The shock on her face turns into confusion, anger, and then hurt. Which means this will not end here. Even though Prez rarely raises his voice to Princess, if he does, she knows he's not to be fucked with. But being who and how she is, I know there will be retaliation. We all know that girl will be on the warpath to show everyone who Queen B is. Whenever she gets put in her place, which is rare, she becomes the fucking devil.Never towards her father but everyone else.

Which means I’ll have to play referee and babysit her while she throws her fucking tantrum.

Fucking great.

Ten

BELLAMY

?

I made promises. I'm here for a job. That is what I chant as I get the fuck away from the office that holds my sperm donor, bonus siblings, and the bitch whose face I want to punch–repeatedly. What the fuck ever. My fists clench at my sides in frustration, and my skin burns. Shaking my head, I take a few breaths, trying to slow my breathing and calm my ass the hell down. This situation is delicate, I know that. But my mother has lost her mind if she thinks I will be all kumbaya with these people. Especially that bitch Princess.

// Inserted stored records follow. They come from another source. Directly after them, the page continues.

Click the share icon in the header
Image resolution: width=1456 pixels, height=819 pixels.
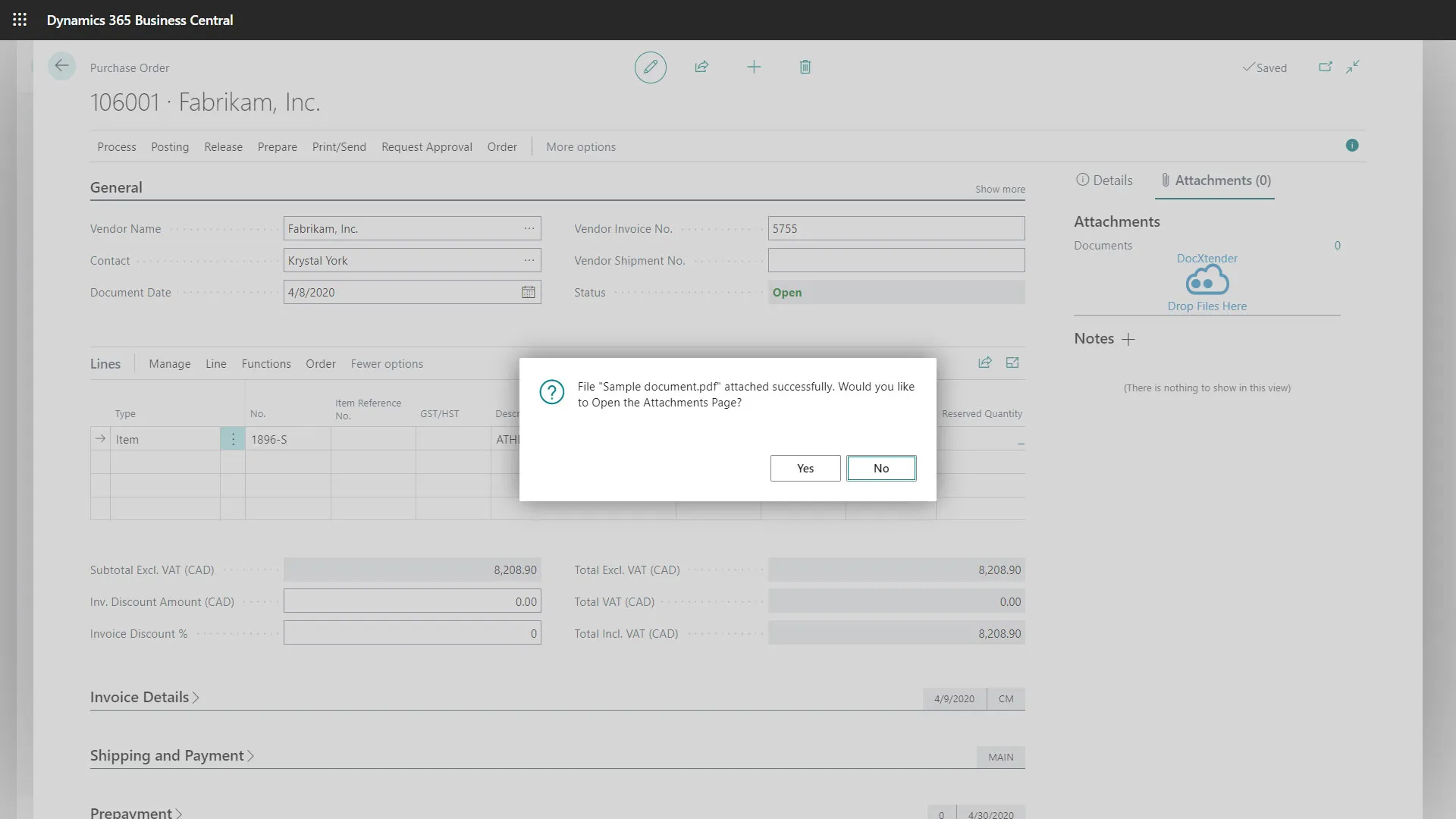tap(701, 67)
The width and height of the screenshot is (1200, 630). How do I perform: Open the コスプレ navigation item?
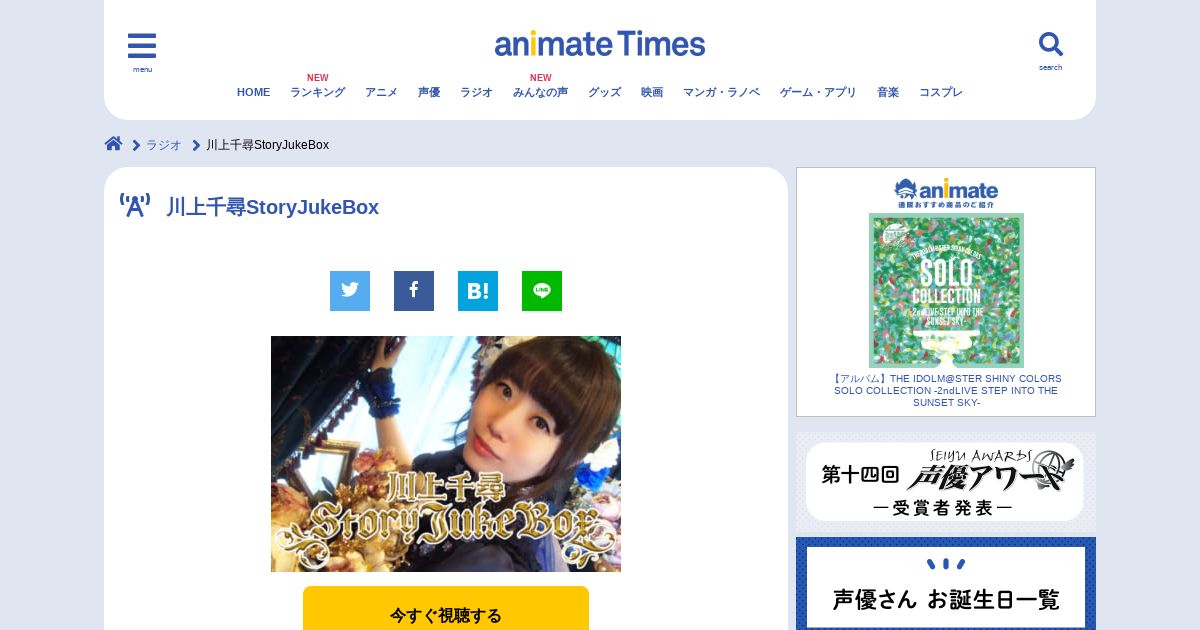pos(941,92)

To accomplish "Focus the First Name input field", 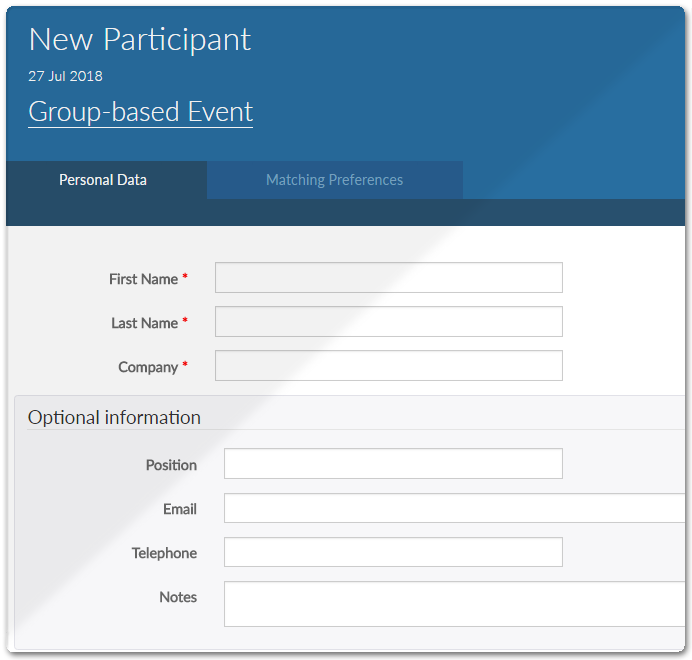I will tap(389, 278).
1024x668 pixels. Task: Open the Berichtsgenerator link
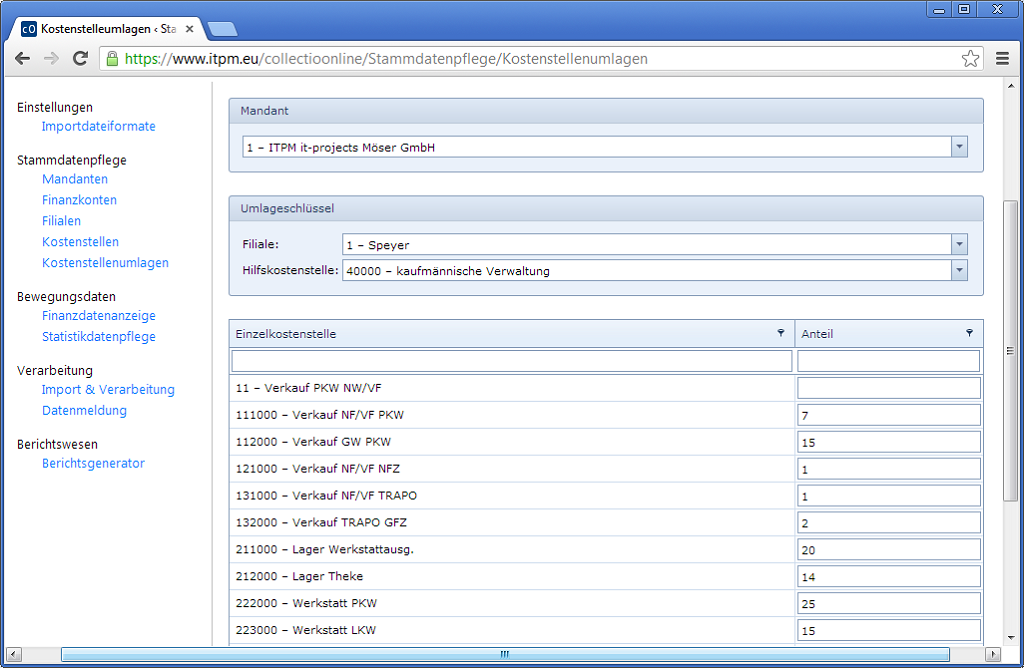[x=93, y=464]
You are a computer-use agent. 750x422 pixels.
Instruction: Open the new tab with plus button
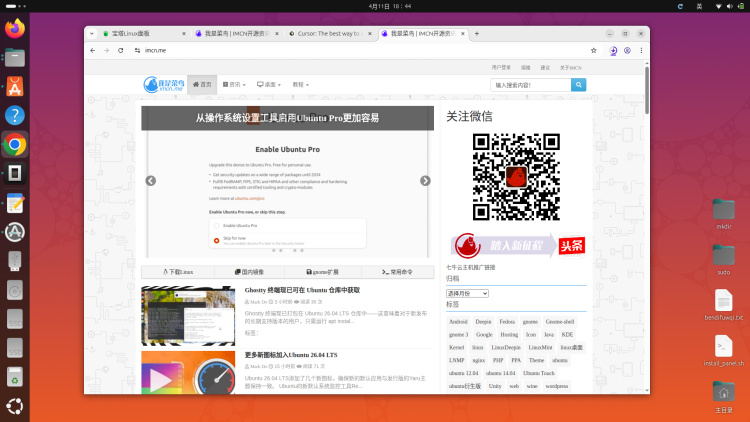(x=477, y=33)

Ain’t no way in hell.

It took everything in me not to molly-wop the hell out of that girl the second she opened her mouth. Pain would be proud I hadn’t. I roll my eyes at the thought, knowing he would be logical about this shit. He’d say she’s only reacting to life-changing news. And that I should give her a chance to process. Blah fucking blah blah. Fucking process, my fist in her face. That’s the only processing she needs.

“Hey, wait up, Sis.”

A deep voice that sounds too peppy for my liking comes from behind me. My steps slow, but I don’t turn completely. Shift so I can see who it is, even though I have a pretty good idea. I let out a slow breath before trailing my eyes from the feet to the eyes of my younger brother, Vex. His eyes are wary, but his smile says it isn’t because of me. It’s his wariness at what my response to him may be. He’s curious. He doesn’t seem threatened by my arrival. And that’s a good thing. I can’t help but chuckle when he smirks at me. He looks like he’s naturally a happy-go-lucky guy, far more chill than the other two.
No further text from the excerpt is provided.